Israeli startup Terra Security has raised $30 million in Series A funding to expand its AI-driven penetration testing platform, just months after closing a $7.5 million seed round in April.
The fresh financing, led by Felicis with backing from Dell Technologies Capital, SVCI, SYN Ventures, Lama Partners and Underscore VC, brings the company’s total capital raised since inception in 2024 to $38 million.
The company is positioning itself to tackle one of the most persistent security challenges for financial institutions: how to make penetration testing continuous, adaptive and cost-effective.
“Traditional penetration testing hasn’t evolved in decades, leaving organizations vulnerable to sophisticated attacks that manual testing or automated solutions simply can’t simulate at scale,” said Gal Malachi, co-founder and CTO of Terra Security.
“This investment will enable us to expand the offensive security use cases we support, strengthen our R&D capabilities, grow our team, and scale our go-to-market efforts as we transform how enterprises approach offensive security testing. We’re just scratching the surface of what’s possible when you apply purpose-built AI to security testing.”
Founded in 2024 by CEO Shahar Peled and Malachi, Terra employs 25 staff across Israel and the United States and already counts Fortune 100 clients among its early adopters.
The company plans to use the new funding to expand R&D in Israel, scale its U.S. sales operations, and broaden its customer base.

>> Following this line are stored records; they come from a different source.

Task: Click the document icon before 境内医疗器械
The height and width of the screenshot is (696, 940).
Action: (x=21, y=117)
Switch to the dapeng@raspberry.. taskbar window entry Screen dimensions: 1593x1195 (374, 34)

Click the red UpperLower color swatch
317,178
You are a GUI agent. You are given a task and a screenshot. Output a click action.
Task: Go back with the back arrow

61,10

“We’re just scratching the surface of what’s possible when you apply purpose-built AI to security testing.”
– Gal Malachi
Peled emphasised that penetration testing needs to evolve from a compliance checkbox into a continuous discipline. “Pen testing shouldn’t be something organisations do once a year just to stay compliant,” he said in April. “It should be an ongoing process that actually helps you stay ahead of threats.”

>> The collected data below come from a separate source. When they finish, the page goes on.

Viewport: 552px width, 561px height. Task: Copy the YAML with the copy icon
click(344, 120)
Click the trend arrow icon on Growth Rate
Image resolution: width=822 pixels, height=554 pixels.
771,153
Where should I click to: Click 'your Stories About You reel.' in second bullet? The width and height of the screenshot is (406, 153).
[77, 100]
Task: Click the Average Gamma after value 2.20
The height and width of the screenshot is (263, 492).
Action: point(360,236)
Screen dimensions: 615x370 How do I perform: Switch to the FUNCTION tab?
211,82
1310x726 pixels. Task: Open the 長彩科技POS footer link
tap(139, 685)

Terra’s approach centres on a multi-agent AI system that replicates the behaviour of real-world attackers. Each AI agent adapts dynamically to a client’s environment, automatically launching targeted tests when new vulnerabilities are discovered or changes made to systems.
Unlike scripted automated tools, Terra’s platform continuously adjusts its attack plans and operates under human-in-the-loop oversight in order to maintain accuracy and avoid false positives.

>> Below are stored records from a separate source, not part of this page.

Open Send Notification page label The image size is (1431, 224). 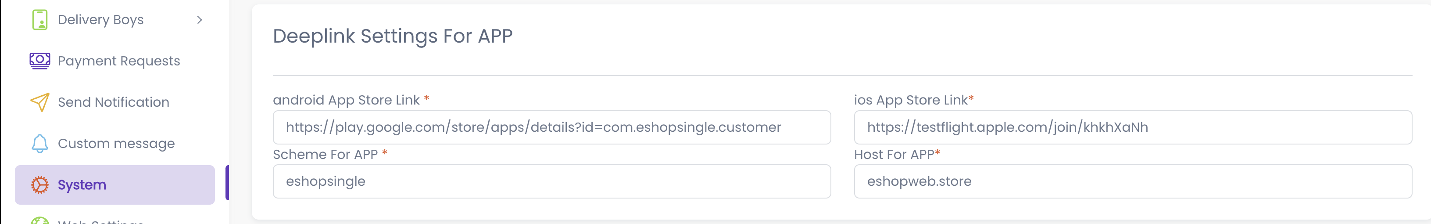tap(113, 102)
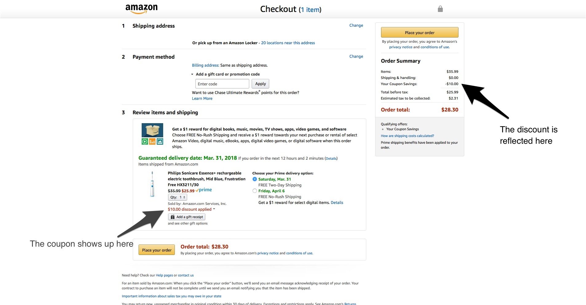Select Friday, April 6 No-Rush Shipping option
The image size is (586, 305).
(254, 191)
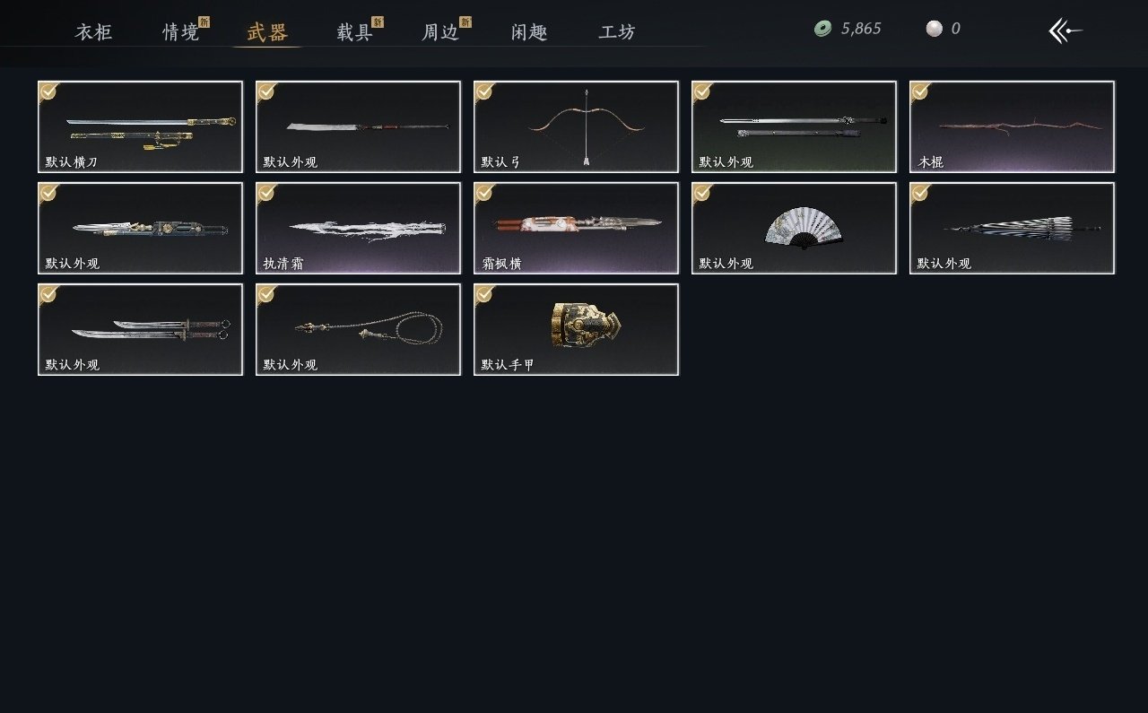
Task: Select the rope dart weapon skin
Action: [x=358, y=329]
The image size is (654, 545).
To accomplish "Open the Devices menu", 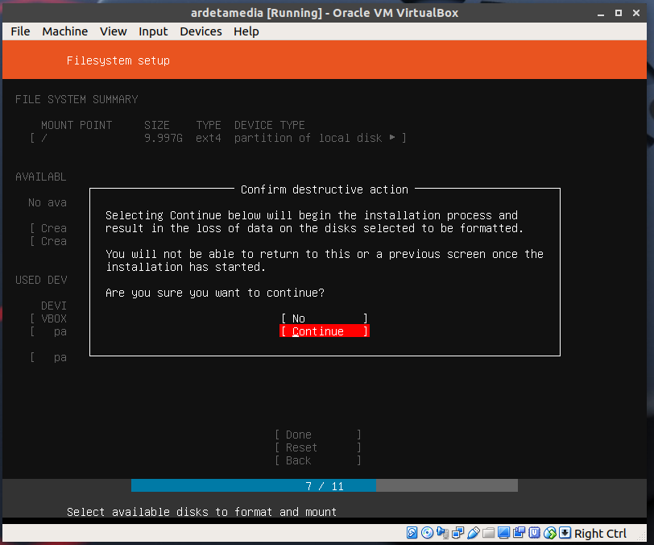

The aim is to make offensive security scalable. While penetration testing is widely acknowledged as critical for detecting weaknesses before attackers exploit them, most organisations, including many banks and insurers, still conduct tests infrequently because of their cost, manual nature, and disruption to business. Terra’s backers believe AI can change that.
“Manual pentesting can’t keep up with the pace of cyber threats,” said Tsahy Shapsa, co-founder and managing partner at FXP Ventures, which participated in both rounds. “What Terra is building isn’t just faster, it’s smarter.”
Investors point to the broader shortage of skilled security professionals as another driver. With compliance regimes such as the EU’s Digital Operational Resilience Act (DORA) tightening requirements on financial firms, automated but intelligent solutions are in demand.
Terra’s longer-term roadmap includes expanding beyond web applications to cover broader network environments and red-teaming scenarios, enabling financial firms to test not just their vulnerabilities but also their detection and response capabilities.
By combining dozens of AI agents with human supervision, Terra believes it can offer financial services firms, from global banks to insurers and asset managers, a way to integrate penetration testing into their existing QA and security testing pipelines.
With regulatory pressure mounting, investors scrutinising resilience, and insurers demanding proof of proactive security, Terra’s backers are betting that continuous, AI-driven penetration testing will become a mainstream requirement across the sector.